For (1), John Mardeljevic and others have used a two-step process, whereby rtrace is used to determine where surfaces are in an environment, and the output is used to place points for the “money” run.

For (2), the normal parallel processing options are not supported in Windows due to its very different methods for memory sharing, which are incompatible with the genesis of Radiance tools on Unix. However, you can break up your points and send them to multiple rtrace processes to achieve some degree of parallelism manually.

For (3), I think Lars was trying to recommend tee, rather than rsplit, as the latter tool does not duplicate data, but splits it apart. Anyway, you still wouldn’t see the result out of wc until the process had finished. In the end, there is no better method than checking output file size, which is subject to buffering, but that can be controlled using the rtrace -x option.

Thank you Greg.

  1. Could you please offer me a specific paper for the 2 steps approach? Is there a Radiance module for this?
  2. The manually dividing points into different rtrace runs also gives the same amount of total time. I think this is due to the reason that the calculation for the first point needs some caching which takes considerable time comparing with the remaining part of the run.
  3. I am not so familiar with this but will try -x approach. With the syntax that I shared, the size of the output file only changes at the end of the run, so I couldn’t follow the file size approach.
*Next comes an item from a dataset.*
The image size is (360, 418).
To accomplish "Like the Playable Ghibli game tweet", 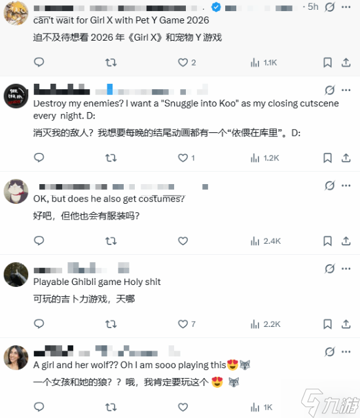I will coord(183,324).
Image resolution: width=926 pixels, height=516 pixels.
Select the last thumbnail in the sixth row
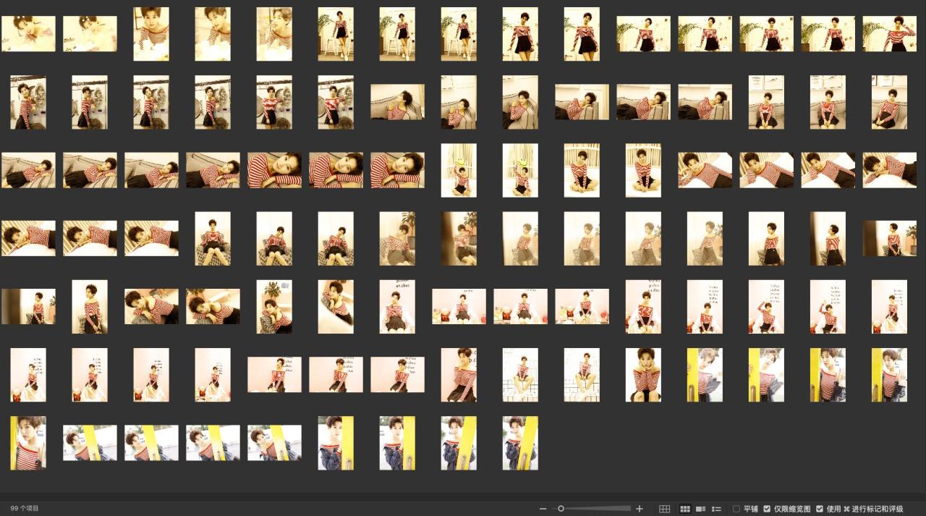coord(889,375)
It took me some effort to find this, and I’m not sure if it’s 100% relevant, but the technique I mentioned for (1) is in this post, although the PDF link seems to be dangling.

To save time in parallel runs (2) , be sure to share the ambient file if you are using -ab 1 or greater by specifying the same -af option for every rtrace invocation.
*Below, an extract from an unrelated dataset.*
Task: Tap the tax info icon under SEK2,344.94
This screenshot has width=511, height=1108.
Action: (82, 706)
If you set rtrace -x 1 for judging doneness (3), it will send out every value as it’s calculated.

Hi,

Thank you again, this is a great community! I will share a video on what I have achieved until now. But this is the offset problem that I have mentioned.

  1. There is a paper on using vertices of OpenFoam mesh as input points for the rtrace calculations. I think they have used a script to offset vertices positions according to the surface mesh. This is valid for the plugins like Ladybug and Diva. Both of them requires offset of the grid points from the surface.The paper mentioned

2-3. will try and let you know.

Missing stuff here: http://climate-based-daylighting.com/doku.php?id=resources:radiance

Thank you John! It is excellent to get a contribution from the author, directly.

Here’s another using OpenFoam and rtrace: https://repository.lboro.ac.uk/articles/Annual_solar_irradiation_mapping_and_visualization_for_complex_geometries/9433988

Thank you, again. I have tried the stencil approach, but couldn’t adapt it from bash to batch. So, I have switched back to offsetting vertices from the façade. After several days of trials, it worked!
Parallel run also works, I have just divided input sensor points to 8 (# of cpu’s for me) distinct files, then run parallel batch for each of them with rtrace instances. I have also got important steps on reading the output file of rtrace to track simulation progress. However, the high cpu usage due to instances prevents reading the file, accurately, but will solve it.